(RECORDS SUPPLIED begins)

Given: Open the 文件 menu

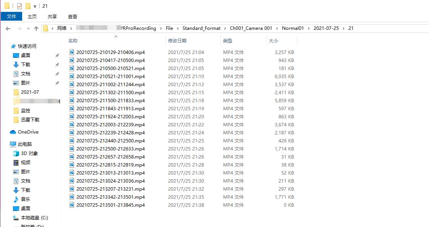Looking at the screenshot, I should coord(11,16).
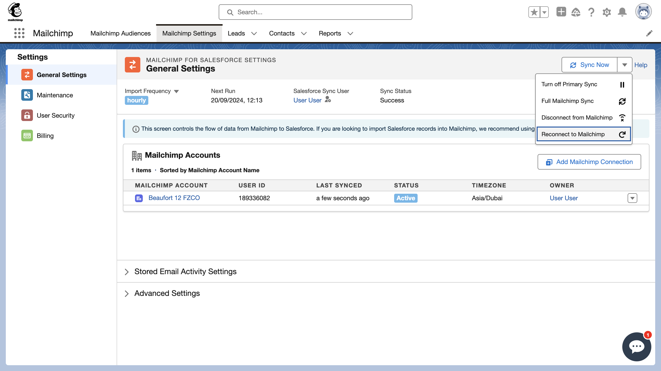
Task: Click the Sync Now dropdown arrow
Action: point(625,65)
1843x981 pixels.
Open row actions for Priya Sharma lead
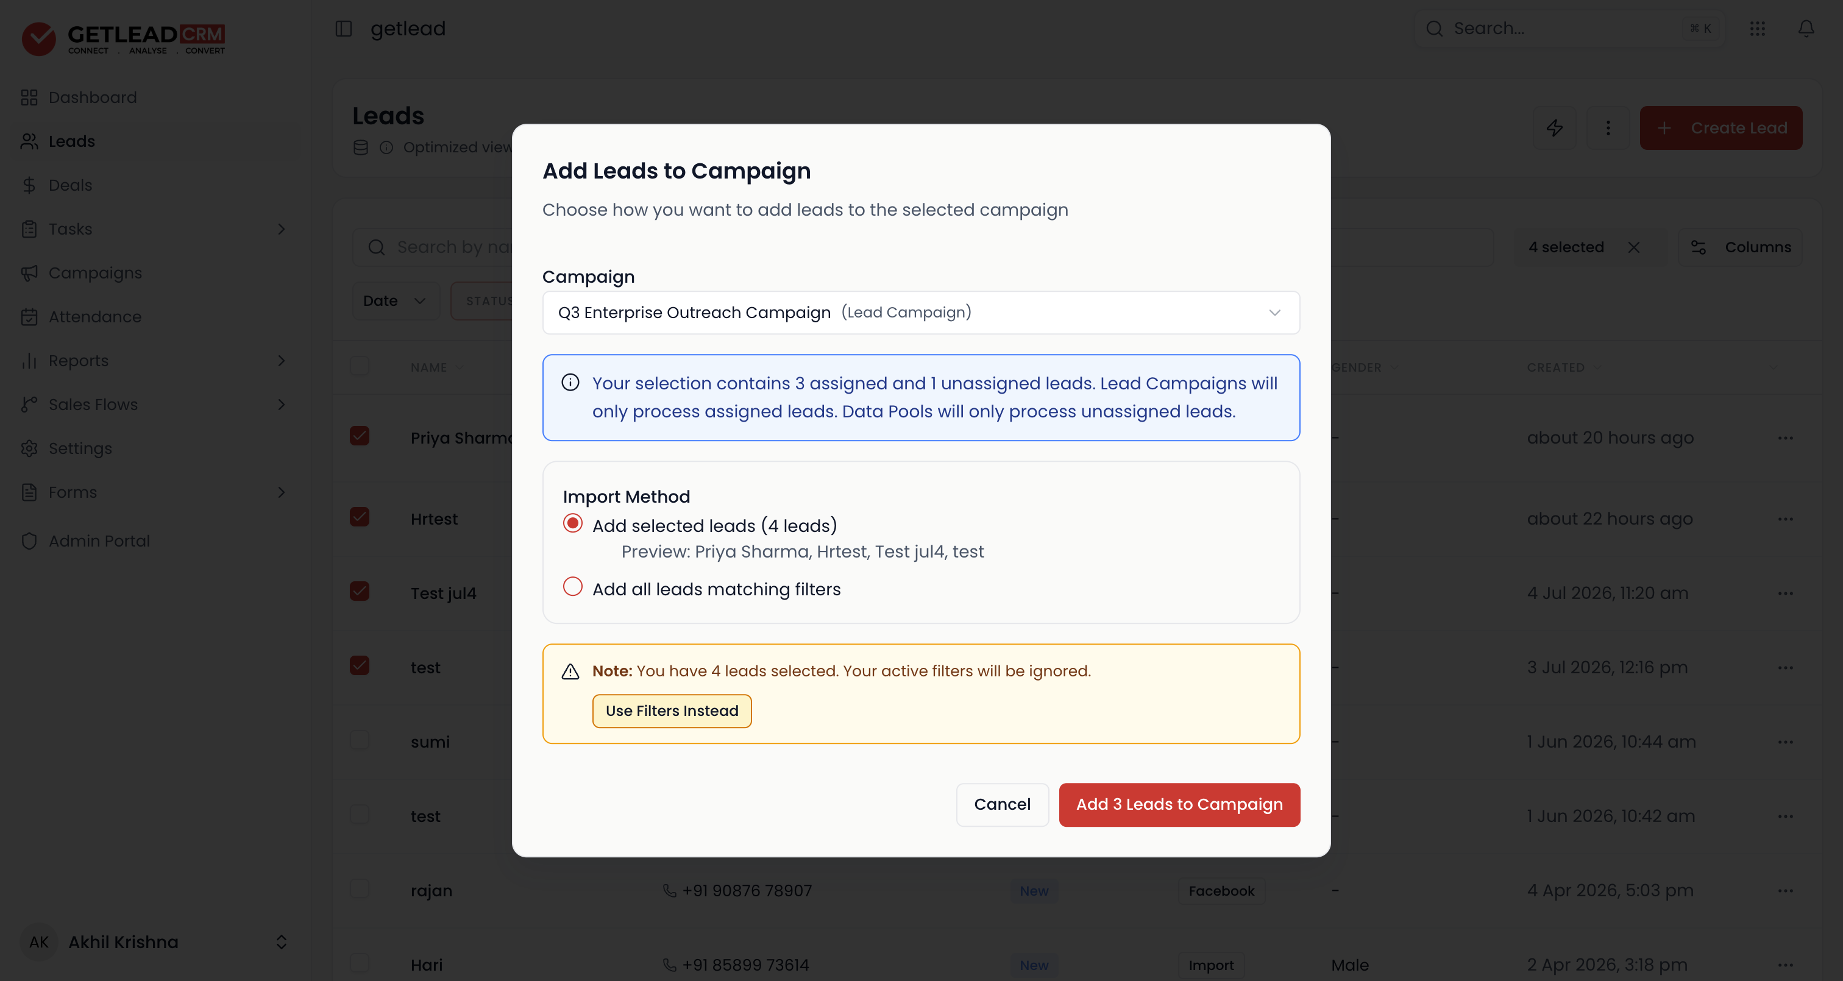1785,438
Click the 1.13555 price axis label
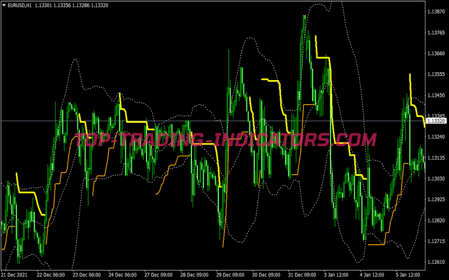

(RECORDS SUPPLIED ends)

▶ _PROBLEM TO WORK ON_: Please write out the lines above exactly, from the one that contains "Open row actions for Priya Sharma lead" through the final line, and include none of the pictures.

▶ _RESULT FOR THIS EXERCISE_:
Open row actions for Priya Sharma lead
1785,438
Click the 1.13555 price axis label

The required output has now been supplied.